[Stored items]
=== Section Start ===

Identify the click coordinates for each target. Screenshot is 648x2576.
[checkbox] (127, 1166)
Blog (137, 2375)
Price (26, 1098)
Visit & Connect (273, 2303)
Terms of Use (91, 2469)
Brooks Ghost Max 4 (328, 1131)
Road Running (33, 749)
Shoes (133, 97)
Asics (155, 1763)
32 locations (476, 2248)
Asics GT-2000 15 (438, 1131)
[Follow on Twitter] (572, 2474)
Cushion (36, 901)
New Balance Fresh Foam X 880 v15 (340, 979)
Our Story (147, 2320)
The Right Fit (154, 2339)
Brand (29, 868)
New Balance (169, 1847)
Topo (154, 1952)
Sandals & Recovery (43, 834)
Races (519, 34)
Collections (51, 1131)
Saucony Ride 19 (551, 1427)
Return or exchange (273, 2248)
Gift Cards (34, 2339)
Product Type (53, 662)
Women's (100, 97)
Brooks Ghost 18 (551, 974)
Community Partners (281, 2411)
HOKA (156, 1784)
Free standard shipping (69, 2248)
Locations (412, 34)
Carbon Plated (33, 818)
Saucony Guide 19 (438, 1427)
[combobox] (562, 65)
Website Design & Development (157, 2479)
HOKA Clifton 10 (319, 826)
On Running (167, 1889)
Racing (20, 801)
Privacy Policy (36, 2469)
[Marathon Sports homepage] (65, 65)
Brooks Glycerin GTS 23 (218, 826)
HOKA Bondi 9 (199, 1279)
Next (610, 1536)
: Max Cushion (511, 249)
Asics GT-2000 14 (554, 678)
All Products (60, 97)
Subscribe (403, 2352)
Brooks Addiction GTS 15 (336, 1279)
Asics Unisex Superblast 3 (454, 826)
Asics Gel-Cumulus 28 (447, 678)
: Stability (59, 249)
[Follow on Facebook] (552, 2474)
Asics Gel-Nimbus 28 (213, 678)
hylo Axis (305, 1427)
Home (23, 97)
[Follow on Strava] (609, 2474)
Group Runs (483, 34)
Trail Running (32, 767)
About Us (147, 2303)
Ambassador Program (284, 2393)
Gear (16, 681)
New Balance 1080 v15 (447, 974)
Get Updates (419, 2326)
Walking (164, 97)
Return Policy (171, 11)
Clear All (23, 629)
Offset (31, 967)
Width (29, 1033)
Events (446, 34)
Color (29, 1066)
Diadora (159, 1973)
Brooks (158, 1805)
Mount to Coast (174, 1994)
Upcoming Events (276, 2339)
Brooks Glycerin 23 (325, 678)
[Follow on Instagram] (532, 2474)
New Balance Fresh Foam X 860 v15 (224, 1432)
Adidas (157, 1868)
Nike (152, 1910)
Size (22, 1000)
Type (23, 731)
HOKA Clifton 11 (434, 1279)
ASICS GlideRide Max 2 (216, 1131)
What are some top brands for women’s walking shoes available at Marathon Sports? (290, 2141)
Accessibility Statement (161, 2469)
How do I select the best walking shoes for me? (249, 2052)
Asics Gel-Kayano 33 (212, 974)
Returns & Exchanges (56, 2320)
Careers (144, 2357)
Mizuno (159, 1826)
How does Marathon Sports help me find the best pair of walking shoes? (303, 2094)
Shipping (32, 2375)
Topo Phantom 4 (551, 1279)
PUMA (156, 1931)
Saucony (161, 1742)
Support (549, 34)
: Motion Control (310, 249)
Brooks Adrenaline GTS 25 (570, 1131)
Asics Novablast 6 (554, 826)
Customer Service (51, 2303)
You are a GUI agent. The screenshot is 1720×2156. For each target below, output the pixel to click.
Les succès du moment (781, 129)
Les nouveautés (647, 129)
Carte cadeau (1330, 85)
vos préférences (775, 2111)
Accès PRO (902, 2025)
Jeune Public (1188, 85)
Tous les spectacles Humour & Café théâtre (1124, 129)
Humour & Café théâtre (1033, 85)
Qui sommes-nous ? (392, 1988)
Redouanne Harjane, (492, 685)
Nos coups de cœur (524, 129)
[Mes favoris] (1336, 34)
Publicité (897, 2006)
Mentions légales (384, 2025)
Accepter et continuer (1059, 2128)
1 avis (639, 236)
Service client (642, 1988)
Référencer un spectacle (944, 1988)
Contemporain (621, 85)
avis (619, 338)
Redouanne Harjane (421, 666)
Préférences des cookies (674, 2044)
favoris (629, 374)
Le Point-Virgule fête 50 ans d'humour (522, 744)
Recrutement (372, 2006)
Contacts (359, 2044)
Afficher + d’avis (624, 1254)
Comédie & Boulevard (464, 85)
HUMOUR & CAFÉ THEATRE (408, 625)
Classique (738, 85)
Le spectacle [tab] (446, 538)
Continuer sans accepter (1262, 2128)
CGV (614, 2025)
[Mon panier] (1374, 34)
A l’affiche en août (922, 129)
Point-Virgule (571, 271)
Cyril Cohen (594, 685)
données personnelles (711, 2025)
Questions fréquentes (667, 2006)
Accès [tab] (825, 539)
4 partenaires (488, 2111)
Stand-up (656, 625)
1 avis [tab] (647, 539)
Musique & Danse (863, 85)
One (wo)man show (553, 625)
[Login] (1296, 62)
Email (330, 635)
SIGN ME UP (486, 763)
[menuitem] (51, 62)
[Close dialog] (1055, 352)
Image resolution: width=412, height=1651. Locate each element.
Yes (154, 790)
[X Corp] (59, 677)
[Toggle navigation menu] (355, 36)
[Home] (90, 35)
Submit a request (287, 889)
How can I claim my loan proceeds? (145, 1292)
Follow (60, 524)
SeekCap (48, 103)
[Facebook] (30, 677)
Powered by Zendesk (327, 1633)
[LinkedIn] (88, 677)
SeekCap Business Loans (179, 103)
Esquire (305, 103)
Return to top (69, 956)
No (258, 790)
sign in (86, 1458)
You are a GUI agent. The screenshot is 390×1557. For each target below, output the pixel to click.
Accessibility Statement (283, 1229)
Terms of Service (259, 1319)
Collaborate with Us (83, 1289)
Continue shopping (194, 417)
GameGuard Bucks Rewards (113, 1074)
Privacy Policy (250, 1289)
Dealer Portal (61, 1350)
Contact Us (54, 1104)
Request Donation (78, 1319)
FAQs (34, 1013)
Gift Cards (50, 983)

=== Section End ===

*Exercise instructions:*
Starting at the line that has "Collections (51, 1131)" and ending at the line that has "Customer Service (51, 2303)", please write out the lines above exactly, leaving out all others.

*Task output:*
Collections (51, 1131)
Saucony Ride 19 (551, 1427)
Return or exchange (273, 2248)
Gift Cards (34, 2339)
Product Type (53, 662)
Women's (100, 97)
Brooks Ghost 18 (551, 974)
Community Partners (281, 2411)
HOKA (156, 1784)
Free standard shipping (69, 2248)
Locations (412, 34)
Carbon Plated (33, 818)
Saucony Guide 19 (438, 1427)
[combobox] (562, 65)
Website Design & Development (157, 2479)
HOKA Clifton 10 (319, 826)
On Running (167, 1889)
Racing (20, 801)
Privacy Policy (36, 2469)
[Marathon Sports homepage] (65, 65)
Brooks Glycerin GTS 23 (218, 826)
HOKA Bondi 9 (199, 1279)
Next (610, 1536)
: Max Cushion (511, 249)
Asics GT-2000 14 (554, 678)
All Products (60, 97)
Subscribe (403, 2352)
Brooks Addiction GTS 15 (336, 1279)
Asics Unisex Superblast 3 (454, 826)
Asics Gel-Cumulus 28 (447, 678)
: Stability (59, 249)
[Follow on Facebook] (552, 2474)
Asics Gel-Nimbus 28 (213, 678)
hylo Axis (305, 1427)
Home (23, 97)
[Follow on Strava] (609, 2474)
Group Runs (483, 34)
Trail Running (32, 767)
About Us (147, 2303)
Ambassador Program (284, 2393)
Gear (16, 681)
New Balance 1080 v15 (447, 974)
Get Updates (419, 2326)
Walking (164, 97)
Return Policy (171, 11)
Clear All (23, 629)
Offset (31, 967)
Width (29, 1033)
Events (446, 34)
Color (29, 1066)
Diadora (159, 1973)
Brooks (158, 1805)
Mount to Coast (174, 1994)
Upcoming Events (276, 2339)
Brooks Glycerin 23 (325, 678)
[Follow on Instagram] (532, 2474)
New Balance Fresh Foam X 860 v15 (224, 1432)
Adidas (157, 1868)
Nike (152, 1910)
Size (22, 1000)
Type (23, 731)
HOKA Clifton 11 (434, 1279)
ASICS GlideRide Max 2 (216, 1131)
What are some top brands for women’s walking shoes available at Marathon Sports? (290, 2141)
Accessibility Statement (161, 2469)
How do I select the best walking shoes for me? (249, 2052)
Asics Gel-Kayano 33 (212, 974)
Returns & Exchanges (56, 2320)
Careers (144, 2357)
Mizuno (159, 1826)
How does Marathon Sports help me find the best pair of walking shoes? (303, 2094)
Shipping (32, 2375)
Topo Phantom 4 (551, 1279)
PUMA (156, 1931)
Saucony (161, 1742)
Support (549, 34)
: Motion Control (310, 249)
Brooks Adrenaline GTS 25 (570, 1131)
Asics Novablast 6 (554, 826)
Customer Service (51, 2303)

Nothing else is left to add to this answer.